Anche perché chi ha subito abusi, soprusi e violenza -come Thelma e Louise- non è detto che riesca a vivere come la società impone, non è detto che desideri quello che sembrano desiderare quelli che dicono di “stare bene”; non è detto che la morte gli sia insopportabile come ai più, non è detto che vogliano continuare a sentire tutto. E non è detto che sia storto, sbagliato, rotto, spezzato, interrotto. Non è detto.
“Le persone danneggiate sono pericolose. Sanno di poter sopravvivere.” Come scriveva Josephine Hart. E per un po’ Thelma e Louise sopravvivono come delle vere dure e diventano pericolose. Vanno avanti, nonostante tutto, ma alle loro condizioni, trasformandosi in due giustiziere con “il talento dei matti”, cui non basta sentirsi dire frasi carine dagli uomini per essere felici.
Thelma & Louise è un film sul dolore, sui sogni infranti, sulla difficoltà non solo di essere donna ma di essere umano. E a volte basta un weekend per cambiare vita, e basta una sera per rovinare tutto se la rabbia prende il sopravvento. Thelma & Louise volevano essere amate, volevano fiducia e rispetto, non chiedevano altro.
Dopo l’omicidio potevano tornare e confessare, ma tornare a cosa? Da chi? Quando ti guardi indietro e vedi solo una vita monotona dove se non vieni picchiata dal marito devi fare la cameriera in balìa del tipico uomo che ti ama ma non ti ama poi sì poi no poi forse chissà. E quando ti chiede di sposarti è troppo tardi.
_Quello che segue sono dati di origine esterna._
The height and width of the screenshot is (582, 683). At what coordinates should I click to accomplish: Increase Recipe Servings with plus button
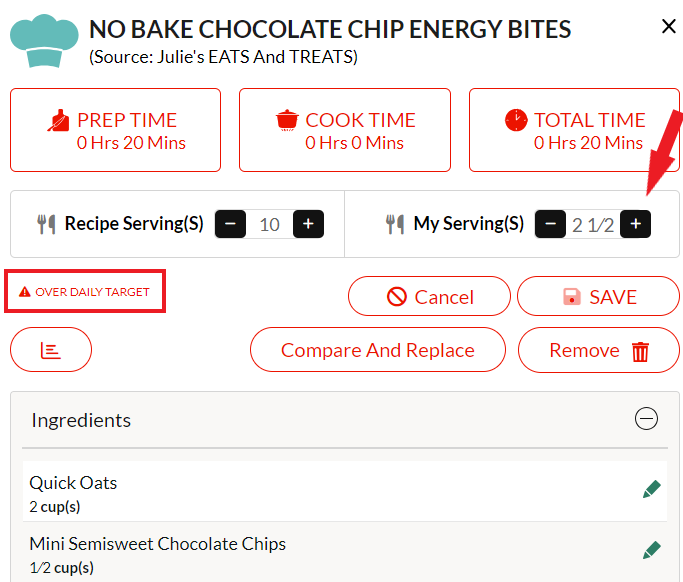[x=308, y=224]
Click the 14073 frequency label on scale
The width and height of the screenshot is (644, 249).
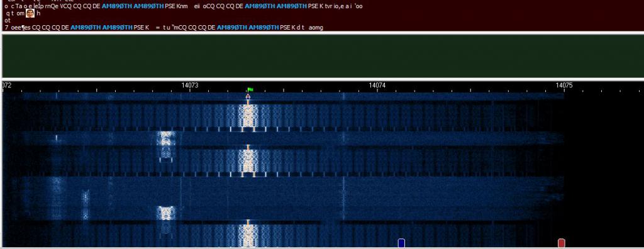(x=190, y=86)
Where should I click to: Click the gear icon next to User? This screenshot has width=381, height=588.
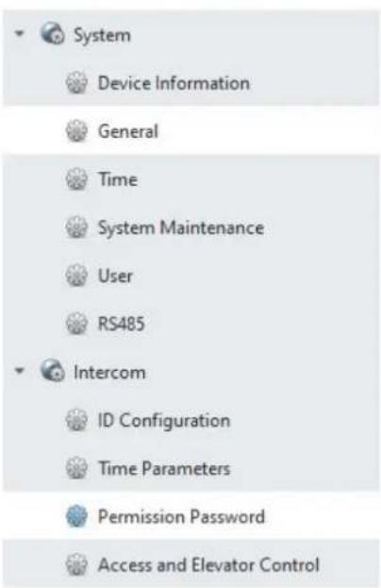(76, 276)
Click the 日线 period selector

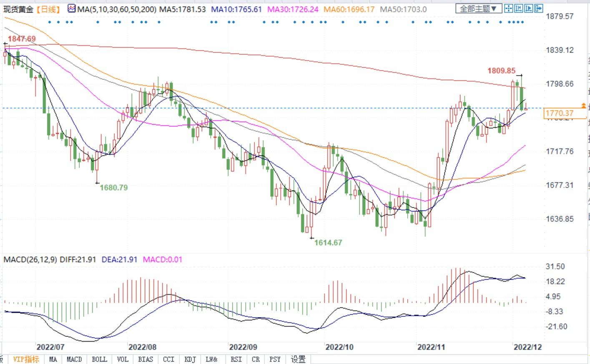48,9
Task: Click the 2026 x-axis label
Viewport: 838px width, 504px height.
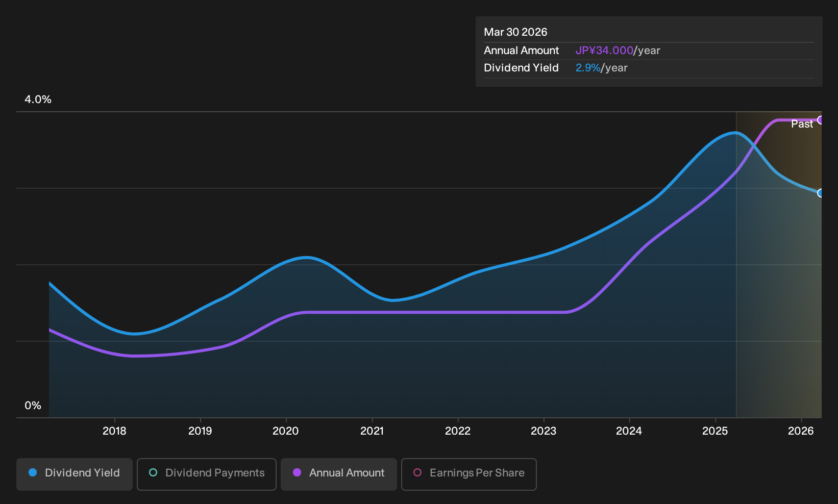Action: pyautogui.click(x=801, y=431)
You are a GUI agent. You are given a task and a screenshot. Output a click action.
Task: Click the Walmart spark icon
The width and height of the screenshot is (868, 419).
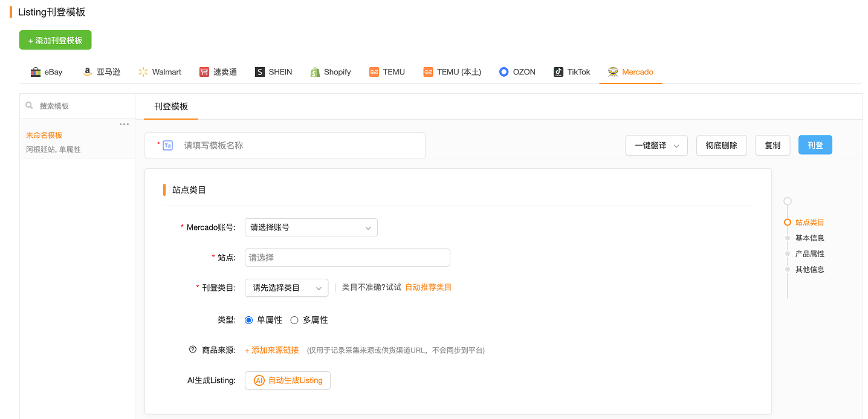pyautogui.click(x=143, y=72)
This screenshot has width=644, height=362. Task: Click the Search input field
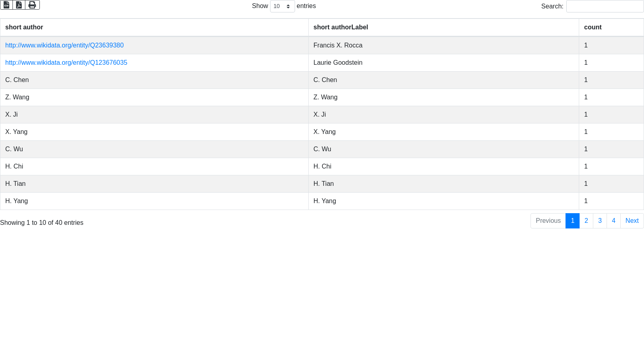pyautogui.click(x=605, y=6)
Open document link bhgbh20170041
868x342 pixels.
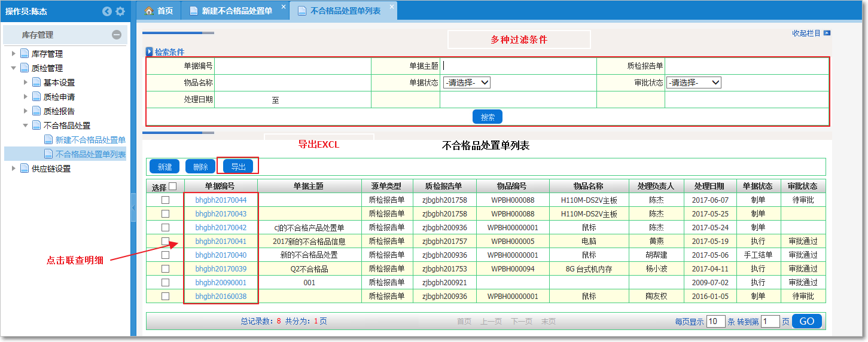click(x=221, y=242)
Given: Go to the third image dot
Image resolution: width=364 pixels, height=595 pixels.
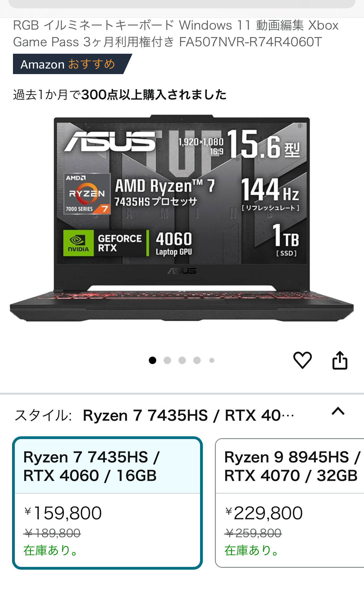Looking at the screenshot, I should click(182, 360).
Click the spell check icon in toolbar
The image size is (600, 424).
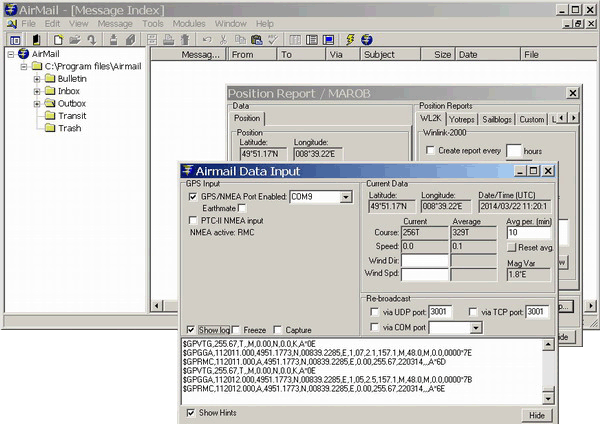[x=271, y=40]
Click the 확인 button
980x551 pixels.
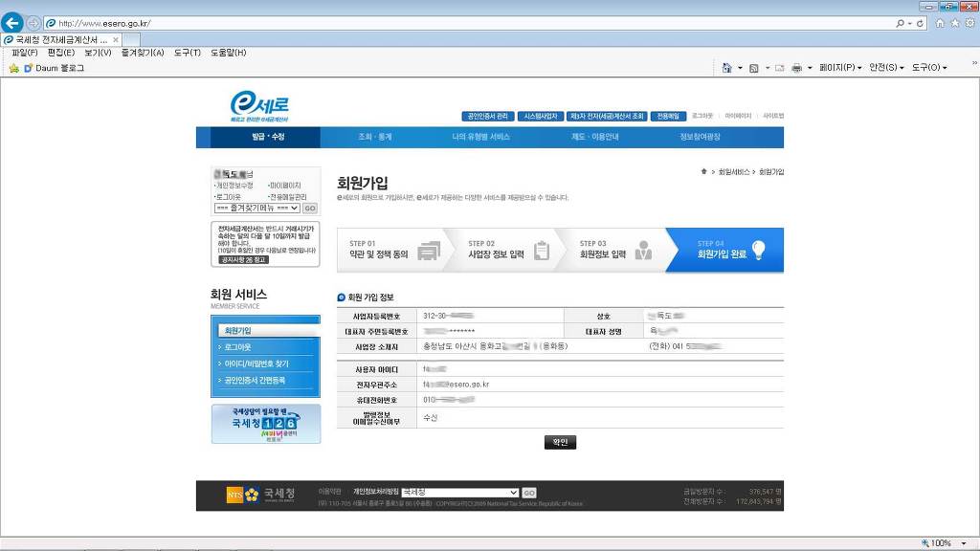coord(560,442)
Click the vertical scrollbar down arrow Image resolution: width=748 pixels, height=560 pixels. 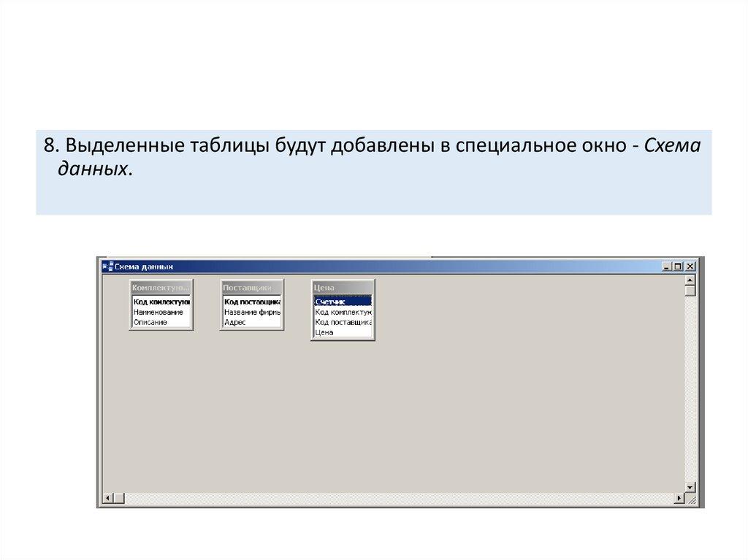click(x=690, y=486)
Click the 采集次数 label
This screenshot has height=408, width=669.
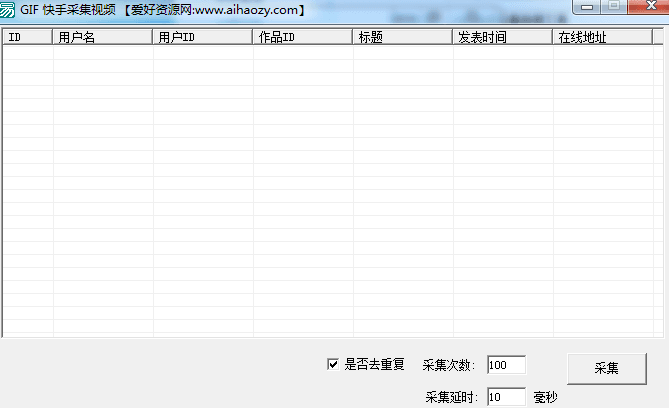[x=453, y=365]
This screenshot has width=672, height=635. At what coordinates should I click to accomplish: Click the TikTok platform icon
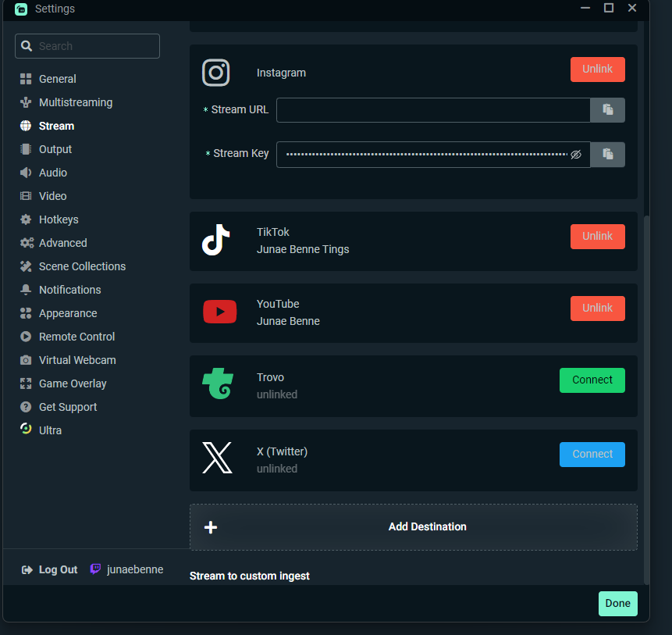pos(216,241)
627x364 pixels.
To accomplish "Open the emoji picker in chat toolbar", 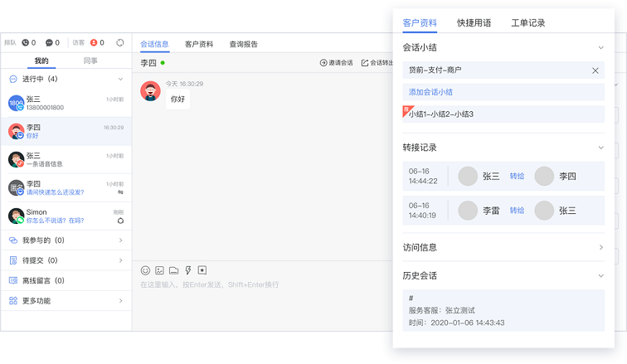I will coord(146,270).
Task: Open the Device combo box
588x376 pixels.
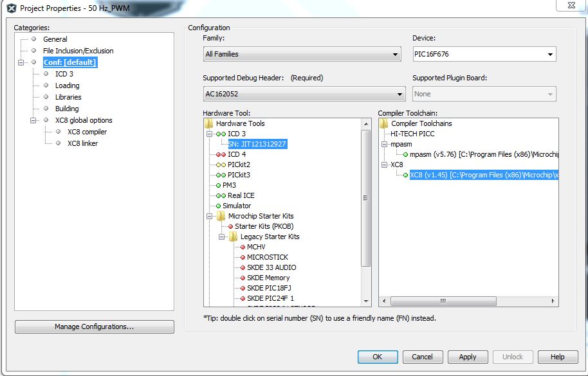Action: tap(484, 55)
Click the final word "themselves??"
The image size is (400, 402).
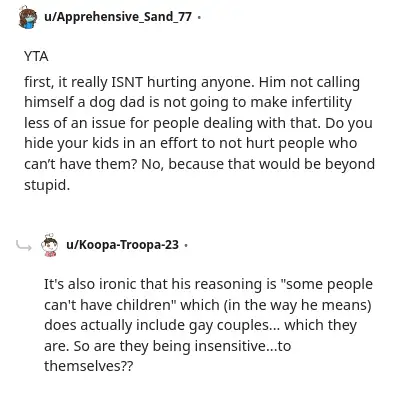(88, 366)
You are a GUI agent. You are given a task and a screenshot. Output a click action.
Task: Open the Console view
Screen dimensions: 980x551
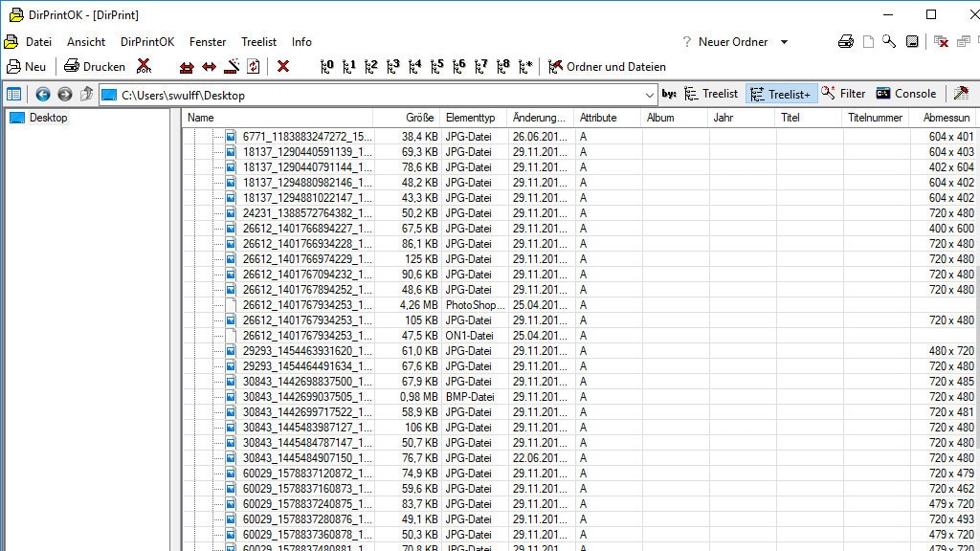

E allora vorresti gridare e spaccare tutto. Vorresti trovare qualcuno capace di ascoltarti e capire, e alla fine lo trovi nell’alba, che non ha pretese, non ti possiede e non ti urlerà mai a un centimetro dalla faccia. Il cielo sopra al deserto come unica via, mai geloso, mai superficiale, che ti guarda partecipare al gioco del mondo senza pregiudizi.
È inutile vivere fino a ottant’anni se non hai mai vissuto veramente, se non hai sentito, sofferto e goduto. Se non hai scopato come e quanto volevi. Se non hai visto il mondo. Se non hai mai trasgredito. Meglio andare contro le regole, contro tutti, anche se là sotto sai che c’è l’abisso. Perché tanto alla fine lo strapiombo è lì che ci aspetta comunque. La terra non vede l’ora d’ingoiarci per l’eternità, ma quanti saranno quelli capaci di morire con il sorriso e senza troppi rimpianti? Quanti hanno già scelto la prigione invece della libertà? Quanti si sono lanciati nella vita come Thelma & Louise nei loro ultimi giorni? Quanti di noi sanno vivere? Quanti, prima di morire, baceranno sulle labbra l’unica persona in grado di capirli e di amarli?
Quando non c’è qualcosa cui tornare, rimane solo il futuro come unico posto dove andare. E se in fondo a quel futuro c’è un burrone… be’, l’importante è sentirsi finalmente a casa.